The French leadership is finding it harder and harder to separate the talks on a new nuclear deal with Iran from Iranian human rights violations. The French press reported yesterday and today on Iranian courts condemning protesters to capital punishment. Until a few weeks ago, the Elysée Palace was determined to keep the nuclear and the human rights issues apart, but this week, President Emmanuel Macron admitted it was no longer possible.
Speaking with French reporters after meeting with four Iranian women activists Nov. 14, Macron said the European Union will continue adopting sanctions against Iran in protest of human rights violations. “Something unprecedented is happening. The grandchildren of the revolution are carrying out a revolution and are devouring it,” said the French president. He was the first Western leader to use the term “revolution” regarding the ongoing demonstrations in Iran.
Still, Macron did not call for the designation of all of the Iran’s Revolutionary Guard Corps (IRGC) as a terrorist organization, an initiative promoted mainly by German politicians. “We are several who are pushing for targeted sanctions, especially on the [IRGC] and people in the regime,” said Macron, noting simply that as matters develop, blacklisting the group will be considered.
Macron then referred to the nuclear negotiations with Tehran, stating, “This revolution changes many things.
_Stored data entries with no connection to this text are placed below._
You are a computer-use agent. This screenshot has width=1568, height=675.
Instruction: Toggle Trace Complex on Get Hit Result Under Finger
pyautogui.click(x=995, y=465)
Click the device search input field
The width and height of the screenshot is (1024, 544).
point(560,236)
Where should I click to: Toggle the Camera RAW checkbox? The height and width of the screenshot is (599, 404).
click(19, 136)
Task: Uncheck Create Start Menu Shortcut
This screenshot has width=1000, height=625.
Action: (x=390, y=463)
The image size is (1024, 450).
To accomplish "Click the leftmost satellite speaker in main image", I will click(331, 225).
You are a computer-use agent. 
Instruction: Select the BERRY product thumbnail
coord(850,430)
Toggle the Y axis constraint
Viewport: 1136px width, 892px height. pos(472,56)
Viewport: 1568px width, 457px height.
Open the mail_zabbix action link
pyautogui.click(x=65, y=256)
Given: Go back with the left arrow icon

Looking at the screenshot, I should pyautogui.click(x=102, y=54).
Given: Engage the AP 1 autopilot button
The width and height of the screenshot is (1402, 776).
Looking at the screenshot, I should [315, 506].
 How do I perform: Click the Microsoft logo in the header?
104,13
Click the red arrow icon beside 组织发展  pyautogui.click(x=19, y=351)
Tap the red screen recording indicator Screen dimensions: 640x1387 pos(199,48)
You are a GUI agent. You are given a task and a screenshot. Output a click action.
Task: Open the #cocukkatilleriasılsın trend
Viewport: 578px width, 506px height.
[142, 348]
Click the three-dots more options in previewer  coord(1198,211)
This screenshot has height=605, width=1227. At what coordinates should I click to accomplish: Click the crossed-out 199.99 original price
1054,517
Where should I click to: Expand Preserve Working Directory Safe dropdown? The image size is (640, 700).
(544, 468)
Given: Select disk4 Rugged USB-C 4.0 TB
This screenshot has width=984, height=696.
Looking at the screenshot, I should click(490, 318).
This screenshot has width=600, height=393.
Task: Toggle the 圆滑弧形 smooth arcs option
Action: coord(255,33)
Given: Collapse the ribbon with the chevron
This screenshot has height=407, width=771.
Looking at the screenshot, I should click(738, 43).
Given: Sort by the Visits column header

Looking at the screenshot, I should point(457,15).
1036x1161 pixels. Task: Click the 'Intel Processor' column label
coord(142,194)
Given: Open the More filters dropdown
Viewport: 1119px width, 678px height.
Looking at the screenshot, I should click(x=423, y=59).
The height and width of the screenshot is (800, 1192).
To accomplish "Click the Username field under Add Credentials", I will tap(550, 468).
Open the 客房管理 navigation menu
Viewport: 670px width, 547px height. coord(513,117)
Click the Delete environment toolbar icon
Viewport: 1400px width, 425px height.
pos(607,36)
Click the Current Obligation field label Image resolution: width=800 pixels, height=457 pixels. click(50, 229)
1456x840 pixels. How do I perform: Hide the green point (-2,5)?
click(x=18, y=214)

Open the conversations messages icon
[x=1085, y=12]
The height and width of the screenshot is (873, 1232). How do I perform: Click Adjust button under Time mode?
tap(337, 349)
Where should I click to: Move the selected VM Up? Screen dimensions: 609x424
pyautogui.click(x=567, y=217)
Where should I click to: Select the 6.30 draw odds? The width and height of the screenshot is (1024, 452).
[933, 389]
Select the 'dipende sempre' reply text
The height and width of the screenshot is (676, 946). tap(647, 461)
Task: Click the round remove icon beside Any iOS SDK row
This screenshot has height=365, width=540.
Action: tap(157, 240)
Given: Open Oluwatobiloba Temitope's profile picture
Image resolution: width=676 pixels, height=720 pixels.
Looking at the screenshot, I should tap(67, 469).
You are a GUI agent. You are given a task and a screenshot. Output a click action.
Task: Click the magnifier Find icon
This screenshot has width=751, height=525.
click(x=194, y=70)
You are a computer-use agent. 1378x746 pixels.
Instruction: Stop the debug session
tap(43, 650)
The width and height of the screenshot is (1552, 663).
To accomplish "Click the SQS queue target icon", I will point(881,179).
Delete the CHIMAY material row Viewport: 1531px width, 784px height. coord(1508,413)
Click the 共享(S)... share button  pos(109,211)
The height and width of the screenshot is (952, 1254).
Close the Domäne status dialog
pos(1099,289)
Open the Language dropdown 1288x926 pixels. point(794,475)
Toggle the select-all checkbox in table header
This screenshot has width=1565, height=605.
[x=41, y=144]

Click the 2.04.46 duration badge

I don’t think there will be new proposals.” At the same time, Macron said he intends to continue his dialogue with Tehran, pushing for a regional meeting by the end of the year in hope of finding a broader framework for nuclear talks.
Macron’s statements came on the backdrop of a new round of sanctions adopted by the European Union that day against Tehran over its brutal crackdown on demonstrators. They affected 29 Iranian individuals and three entities, asset freezes and travel bans.
Tensions between Paris and Tehran deteriorated even further in the past two days, as Iran claimed it had arrested French intelligence officers amid the protests. Yesterday the French Foreign Ministry denied “the false statements of the Iranian Minister of the Interior on our compatriots recently arrested in this country and recalls that it considers all these detentions to be arbitrary. As the [French foreign] minister indicated, we are aware of a total of seven French nationals who are now arbitrarily detained in Iran.”
France, Germany and the United Kingdom published a letter to the International Atomic Energy Agency (IAEA) Nov. 16 blaming Tehran for continuing enrichment activities and urging Iran to “immediately stop and reverse its nuclear escalation, allow for complete transparency with the IAEA by returning to full cooperation, and re-applying the Additional Protocol, as an important confidence-building step.”
French diplomats told Al-Monitor that now, after the midterm US elections, the clock is ticking. In a year, they said, when President Joe Biden begins a reelection campaign, it will be much more difficult for the West to reach compromises with Tehran in order to conclude a nuke deal, and Paris is well aware. If a new deal is ever to be reached, it will be in the coming months, or else chances would be slim to none.